How has Playtech modified its corporate strategy going forward?

By the second half of 2016, it was evident that Sagi and Playtech were in the midst of a directional change. The heat was rising in the binary options space. Animosity from regulators was building. We reported: “In late August, press accounts began to surface that Playtech had exited the binary options space by selling for an undisclosed price its TopOption subsidiary to Lead Trade, another Israeli firm licensed to operate in Cyprus and the EU. Lead Trade owns such other binary option brands as PrestigeOption, ExcellenceOption and OptionsClick. Sagi is obviously steering well clear of any more regulatory skirmishes on his turf, at least the ones that he can control.”

Two new acquisitions clearly delineated another departure from retail forex trading, as noted below:

1)    Playtech buys CFH Group in November 2016: The terms of this deal have been cloudy, since there are several moving parts, but industry insiders have pegged $120 million as the total buyout. 30% of that figure is tied to options with exercise dates out to 2019. CFH has gained a reputation as a liquidity provider and FX brokerage technology firm and contributed 28% or €12.5 million of the revenue in the Financial Division for H1 of 2017;

2)    Playtech buys Alpha Capital Markets in August 2017: Known simply as Alpha or ACM, this firm is a financial broker for institutional and professional clients. The company also acts as an introducing broker for other companies in the retail and institutional financial field. Per accounts in the press: “The total consideration for the agreement is capped at $150 million (€127.6 million), with Playtech to make a series of payments.”

Both acquisitions represent a departure from previous M&A activities, but both units will be housed within the Financial Division of Playtech.
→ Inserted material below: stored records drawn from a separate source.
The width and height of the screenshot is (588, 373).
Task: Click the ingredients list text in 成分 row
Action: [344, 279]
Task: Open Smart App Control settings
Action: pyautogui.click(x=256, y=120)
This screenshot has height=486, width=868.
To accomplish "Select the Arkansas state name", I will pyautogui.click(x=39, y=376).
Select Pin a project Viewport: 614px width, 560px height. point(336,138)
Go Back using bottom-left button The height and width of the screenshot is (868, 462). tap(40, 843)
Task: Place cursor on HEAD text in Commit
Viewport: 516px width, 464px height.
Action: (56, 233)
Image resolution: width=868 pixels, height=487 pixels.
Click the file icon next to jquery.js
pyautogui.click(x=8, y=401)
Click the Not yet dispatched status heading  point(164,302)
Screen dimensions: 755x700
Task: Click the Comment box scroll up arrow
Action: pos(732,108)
To record the shift, the company has chosen to re-brand this division now as the “TradeTech Group”, which will now be able to “to offer a full turnkey solution to B2B clients across the industry.”

Teddy Sagi is smiling broadly, too, after reordering his personal portfolio.
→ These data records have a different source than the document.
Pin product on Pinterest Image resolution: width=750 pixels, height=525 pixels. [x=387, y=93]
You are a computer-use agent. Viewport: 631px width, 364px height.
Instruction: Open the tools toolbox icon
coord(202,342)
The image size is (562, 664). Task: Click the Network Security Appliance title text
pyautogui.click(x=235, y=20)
With his ego bruised a bit, Teddy Sagi continues to grin sheepishly in most photo ops. He remains in the Israeli Forbes Top 30 list of billionaires, and in London he is known as an eligible, if not the most eligible, billionaire bachelor in town. If you believe the tabloids, he has recently parted ways with a longtime flame, making the social scene jump to his every command.

Billionaires have a tough life, especially when their wealth is concentrated in a single company’s stock issue. In 2017, Sagi decided it was time to act. He reduced his ownership from 17.8% down to 6.3% by dumping 36.5 million shares at a discount in a private deal to institutional investors. He netted $429 million, but the poor soul may have to pay taxes, unless his gains are exempt. He remains the firm’s largest stockholder, but he can no longer appoint directors. There are ample reasons, however, for his contented smile depicted below:

Teddy Sagi

Concluding Remarks

After regulators blocked Sagi in 2015, we noted: “Do not shed any tears for Teddy Sagi. He will continue to smile broadly. His gambling empire is outrageously profitable and hungry for more. It is only a matter of time before he and his team execute “Plan B”, whatever that might be.” Looks like “Plan B” is off and running!